▸ **Task details**
Your job here is to restate every record exactly, pictures excluded.

--- Data section Enclosed Below ---

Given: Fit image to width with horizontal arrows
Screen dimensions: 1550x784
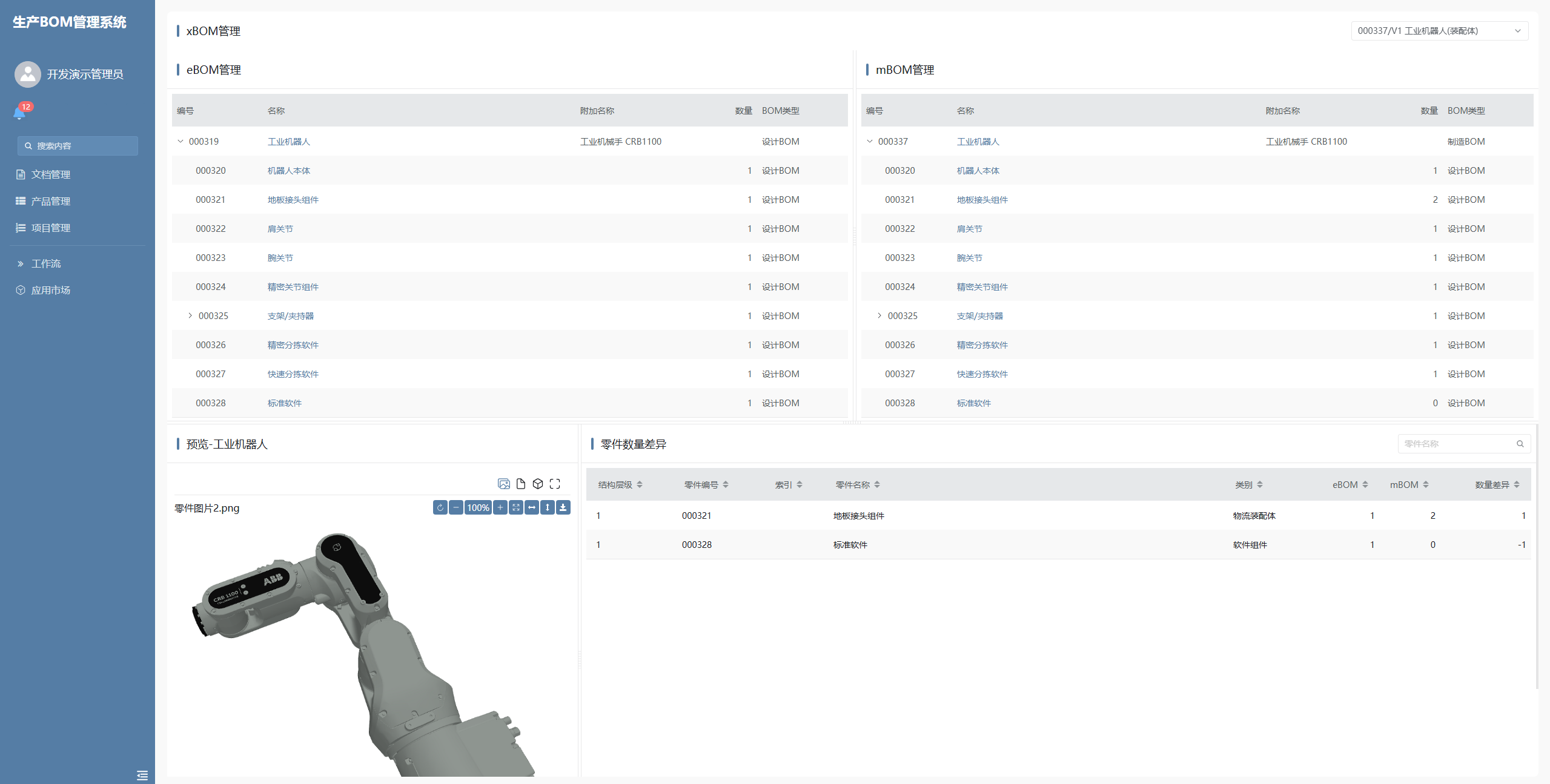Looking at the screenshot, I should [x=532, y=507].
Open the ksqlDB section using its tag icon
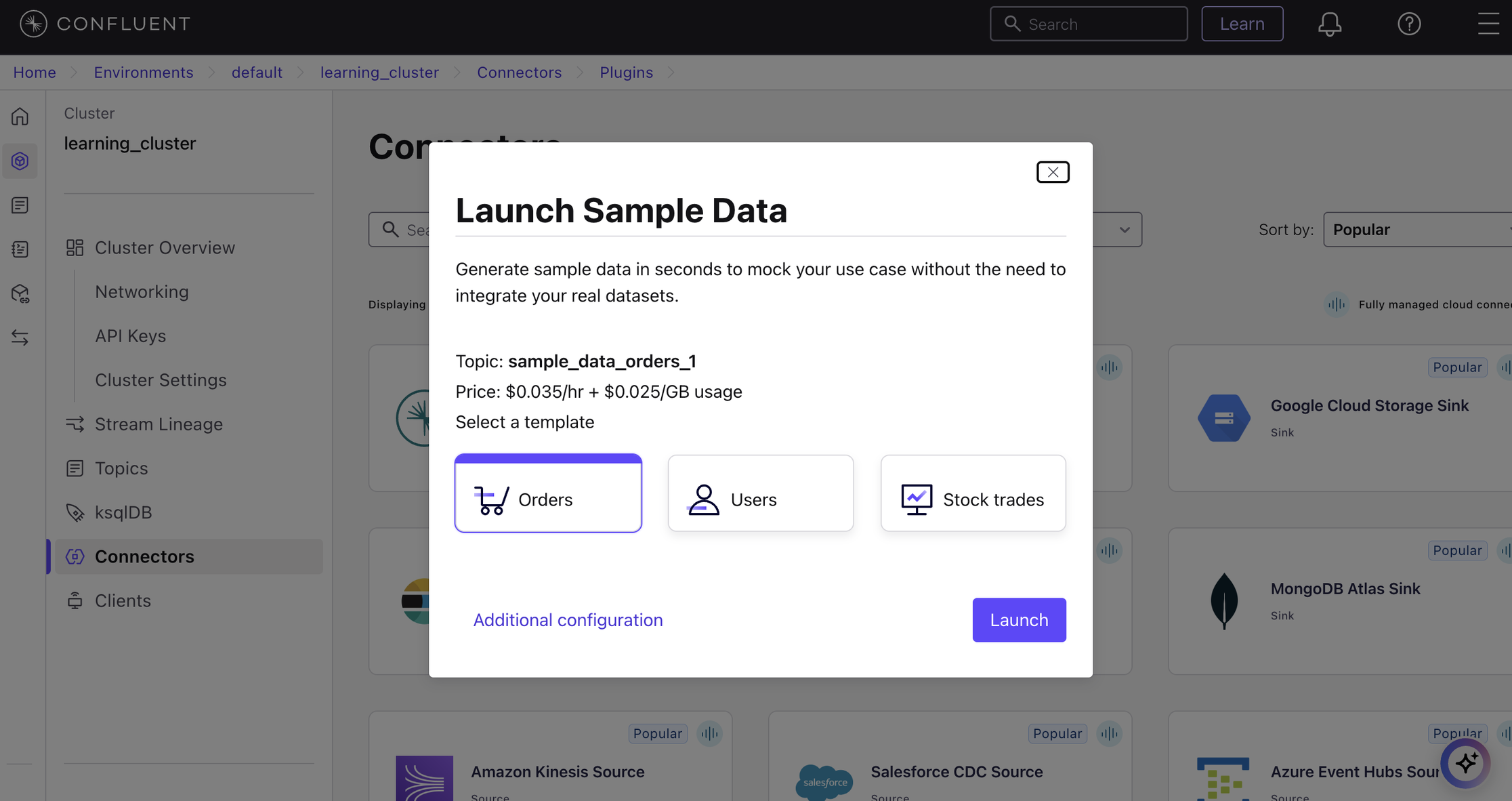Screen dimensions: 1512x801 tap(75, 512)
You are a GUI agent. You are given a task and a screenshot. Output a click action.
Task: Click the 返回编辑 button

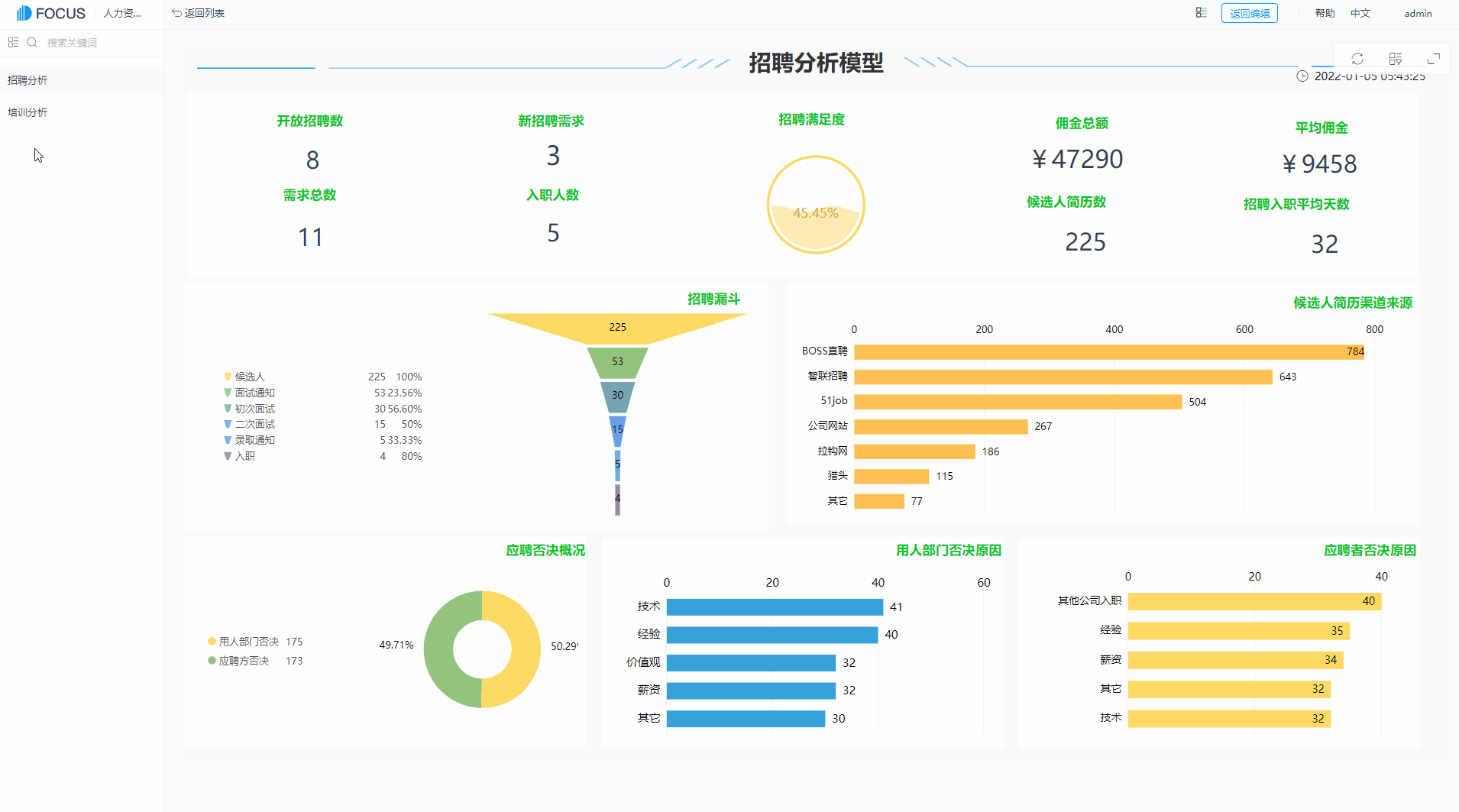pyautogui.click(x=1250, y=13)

--- End of Enclosed Data section ---

▸ **Written reply**
Given: Fit image to width with horizontal arrows
Screen dimensions: 1550x784
Looking at the screenshot, I should [x=532, y=507].
Open the ksqlDB section using its tag icon
Screen dimensions: 1512x801 tap(75, 512)
You are a GUI agent. You are given a task and a screenshot. Output a click action.
Task: Click the 返回编辑 button

pyautogui.click(x=1250, y=13)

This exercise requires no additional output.